El uso de medicamentos como sustitutos del alcohol preocupa a especialistas mexicanos
Diversos sectores de la salud advierten sobre la tendencia de sustituir el consumo de alcohol por fármacos en entornos sociales para mitigar la ansiedad.

En México, se ha documentado durante los últimos meses una tendencia preocupante en entornos recreativos: el uso de medicamentos controlados para sustituir el consumo de alcohol durante eventos sociales. Esta práctica, que algunos jóvenes han adoptado con la intención de reducir la ansiedad al interactuar con nuevas personas, está siendo monitoreada por especialistas en salud pública ante los riesgos de dependencia y efectos secundarios graves.

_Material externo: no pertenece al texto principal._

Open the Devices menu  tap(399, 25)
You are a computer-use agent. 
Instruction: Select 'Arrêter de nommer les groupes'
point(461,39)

El fenómeno ocurre principalmente en centros urbanos, donde la presión social por encajar en grupos suele ser más intensa. Al llegar a una reunión, muchos individuos enfrentan dificultades para socializar, lo que los lleva a buscar alternativas para relajarse. Sin embargo, recurrir a fármacos sin prescripción médica para este fin altera la química cerebral y puede derivar en interacciones peligrosas si se combinan accidentalmente con sustancias estimulantes o depresoras.
Autoridades de salud y especialistas del sector han señalado que esta conducta refleja una dificultad creciente para gestionar las habilidades sociales de manera natural. La sustitución de una sustancia por otra no resuelve el problema de fondo, sino que traslada la dependencia hacia fármacos que, bajo supervisión médica, tienen propósitos terapéuticos muy distintos a la recreación social.
Aunque no existen cifras oficiales detalladas sobre el alcance de este comportamiento, los reportes en clínicas privadas sugieren un incremento en las consultas relacionadas con la automedicación. El personal médico enfatiza que la ingesta de fármacos fuera de un tratamiento clínico es una práctica de alto riesgo que requiere atención inmediata para evitar problemas de salud a largo plazo en la población mexicana.